━━ Material for this task
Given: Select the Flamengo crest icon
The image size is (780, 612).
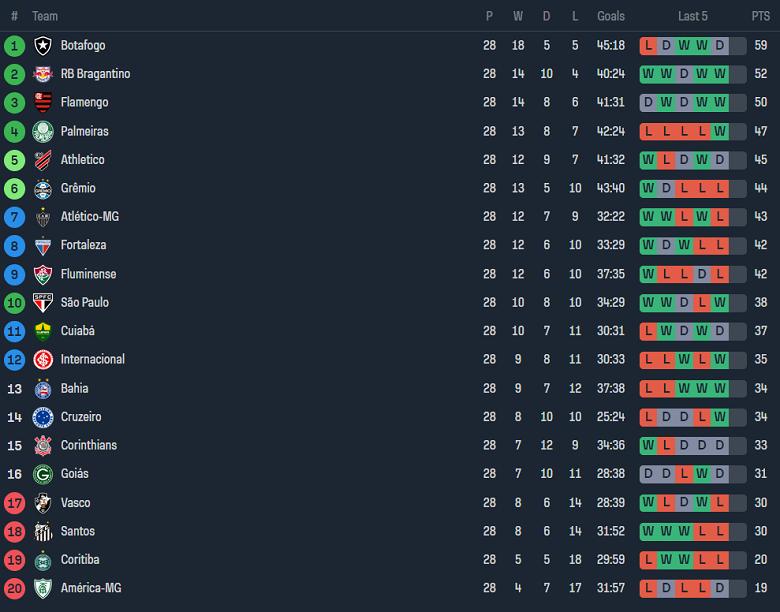Looking at the screenshot, I should tap(42, 102).
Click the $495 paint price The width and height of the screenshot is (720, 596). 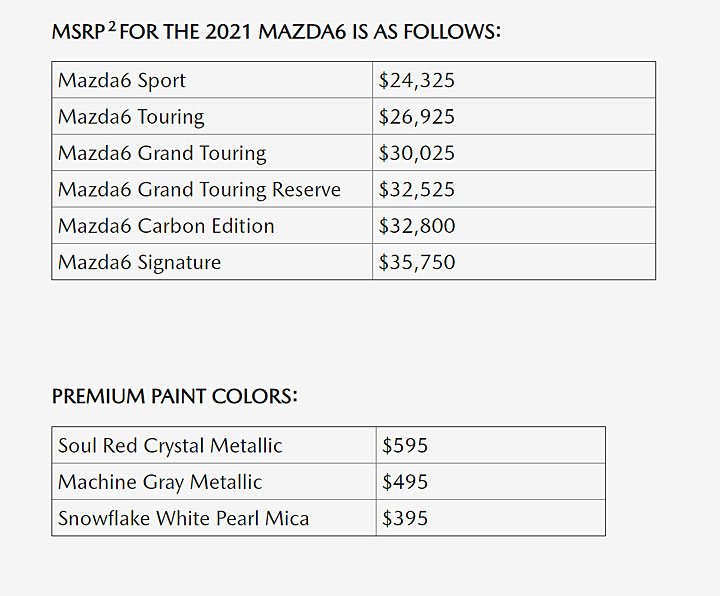coord(405,482)
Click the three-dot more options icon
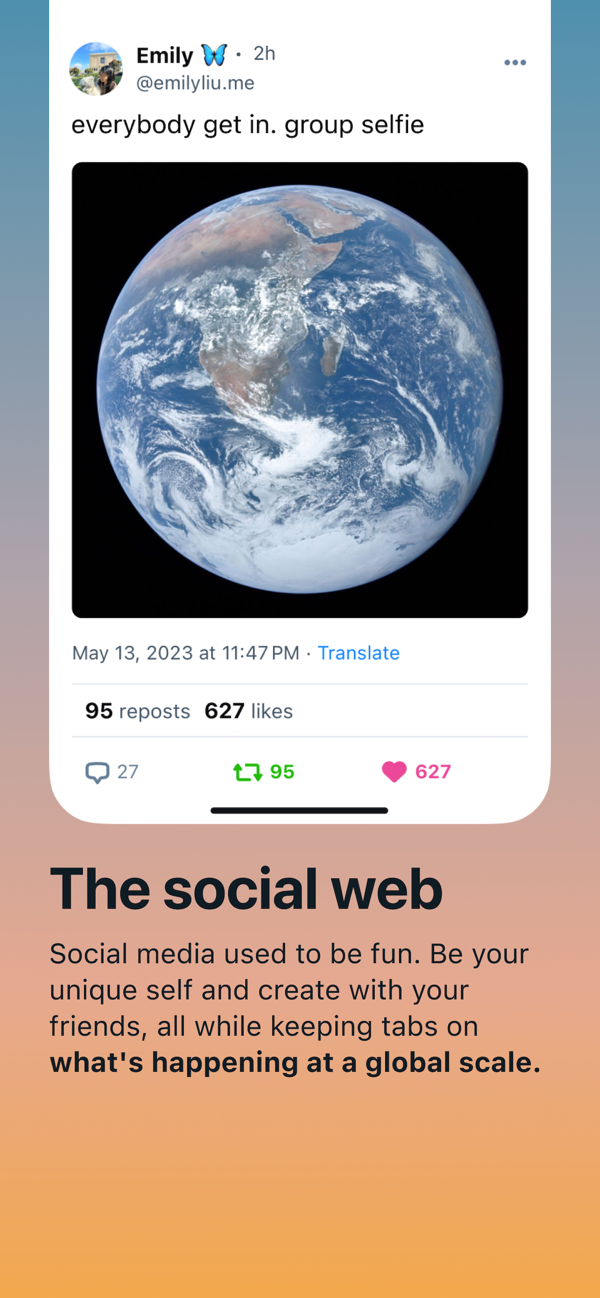600x1298 pixels. (x=515, y=63)
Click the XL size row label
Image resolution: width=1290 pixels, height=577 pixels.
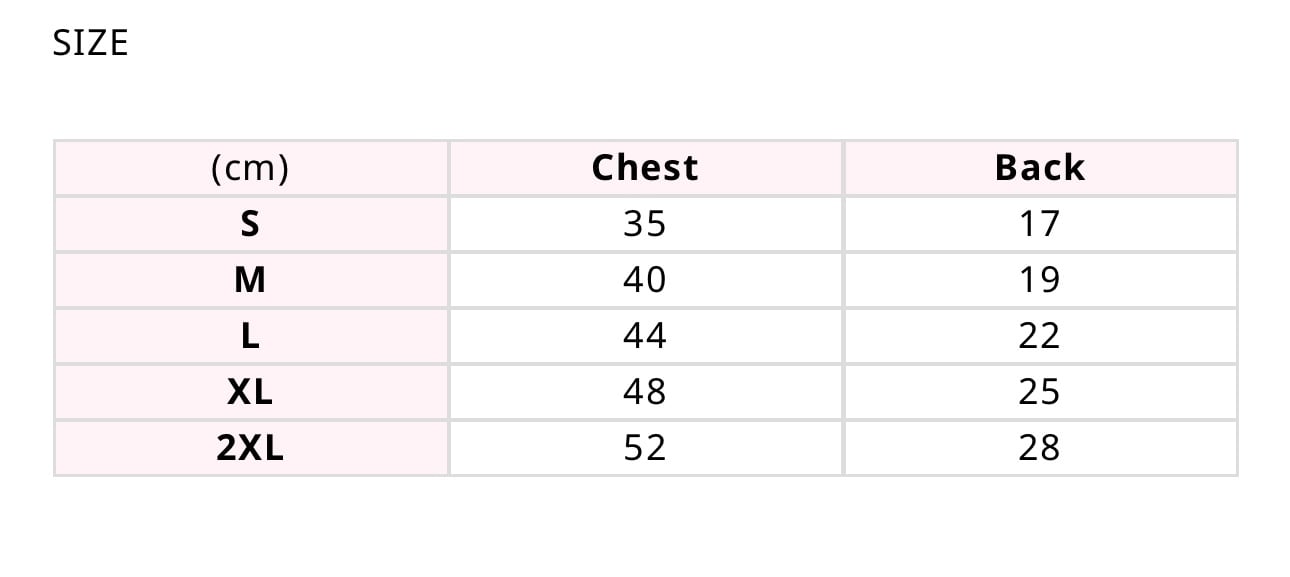250,392
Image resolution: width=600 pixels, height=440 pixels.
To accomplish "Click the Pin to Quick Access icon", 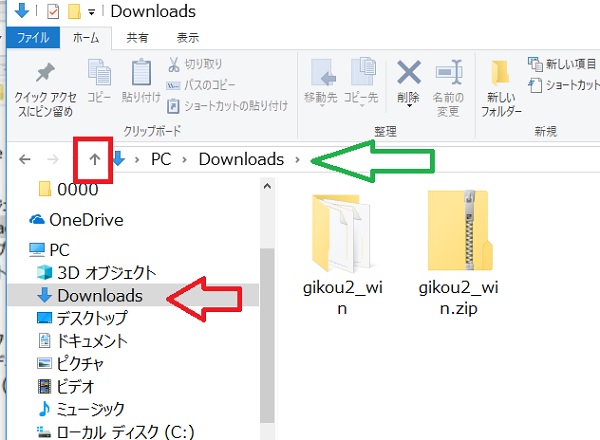I will pyautogui.click(x=45, y=74).
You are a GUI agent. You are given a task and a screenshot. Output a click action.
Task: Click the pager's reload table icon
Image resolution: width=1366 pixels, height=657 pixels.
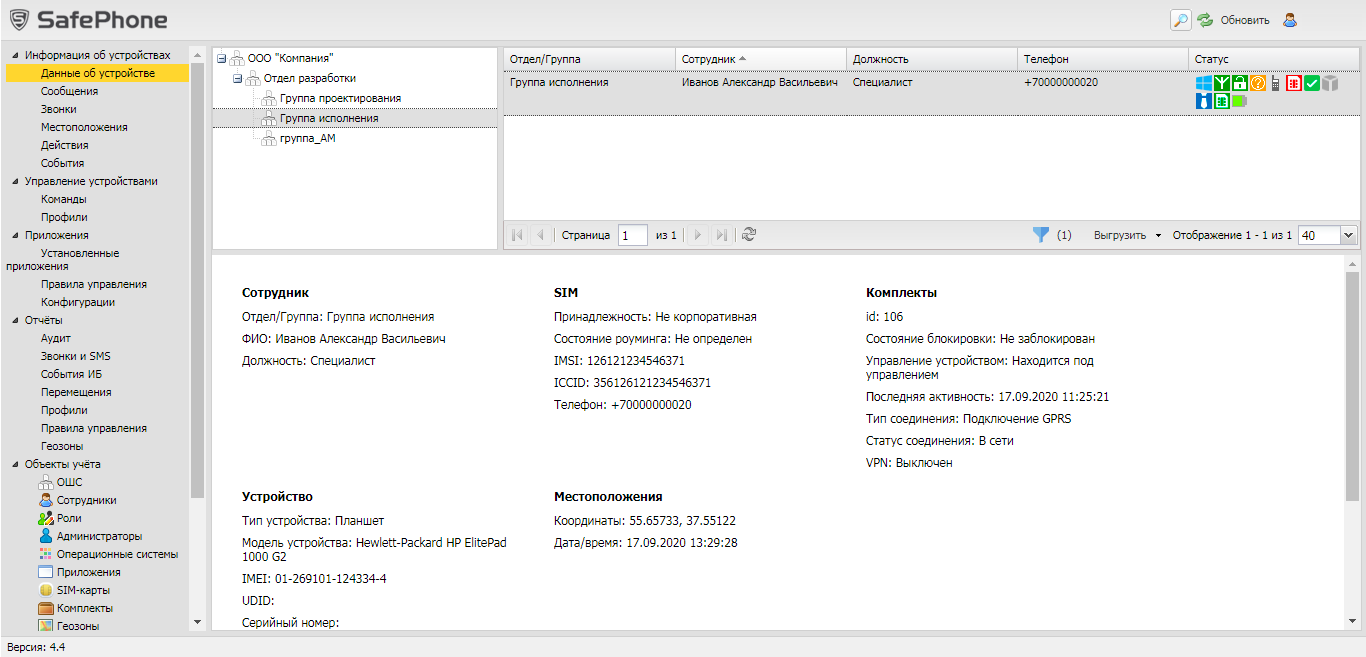pyautogui.click(x=749, y=235)
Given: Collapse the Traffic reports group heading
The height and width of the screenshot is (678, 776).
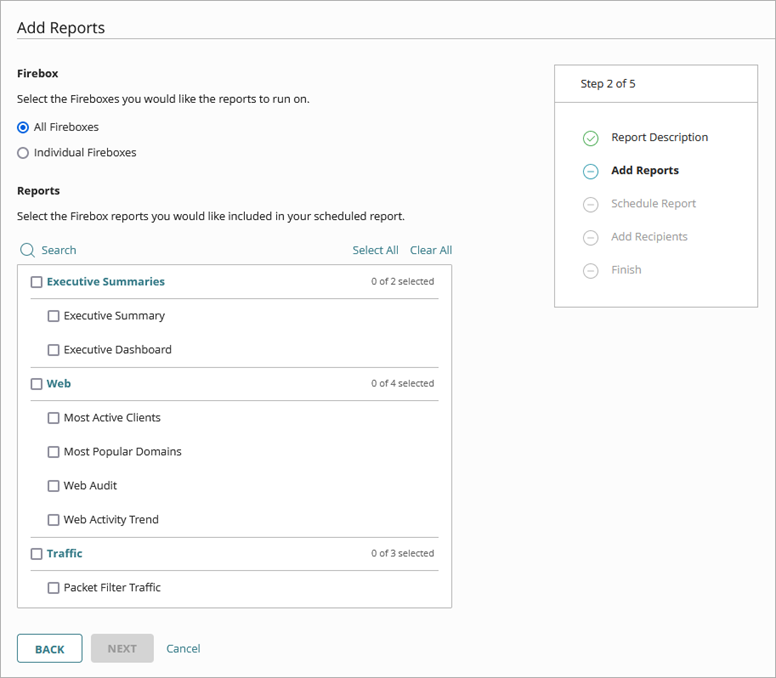Looking at the screenshot, I should 65,554.
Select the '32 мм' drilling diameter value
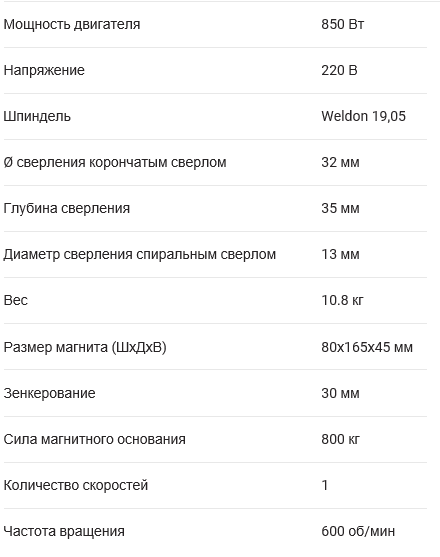Screen dimensions: 440x557 pos(340,162)
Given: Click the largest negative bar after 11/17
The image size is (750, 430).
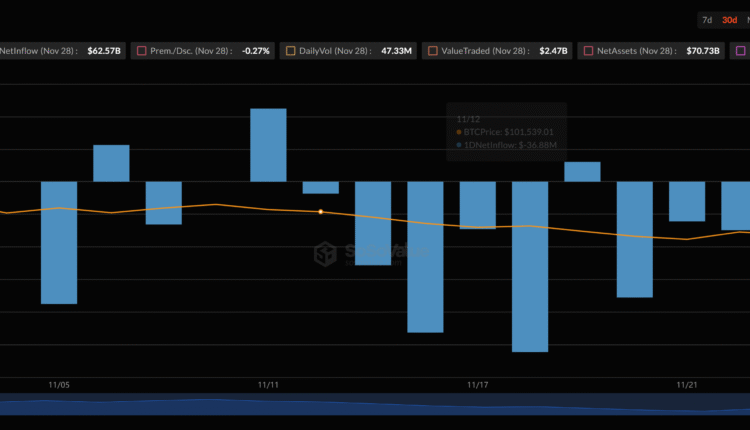Looking at the screenshot, I should pos(530,266).
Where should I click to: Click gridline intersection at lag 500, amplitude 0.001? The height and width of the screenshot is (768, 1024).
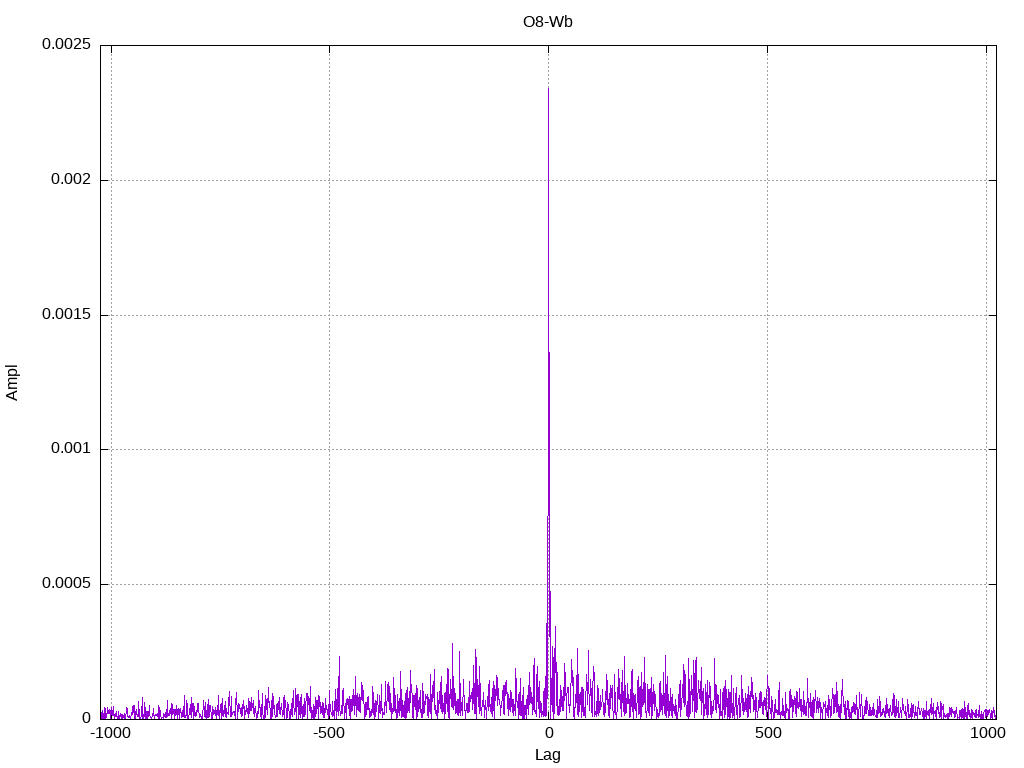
━━━━
▶ **The exercise**
In the stretch from the line that contains "Given: Click the" through the end of the entries, switch "bar" to "column" and keep everything else unchanged. Leave the pictures out of your answer.

▶ **Complete output**
Given: Click the largest negative column after 11/17
The image size is (750, 430).
Looking at the screenshot, I should pos(530,266).
Where should I click to: Click gridline intersection at lag 500, amplitude 0.001? The height and width of the screenshot is (768, 1024).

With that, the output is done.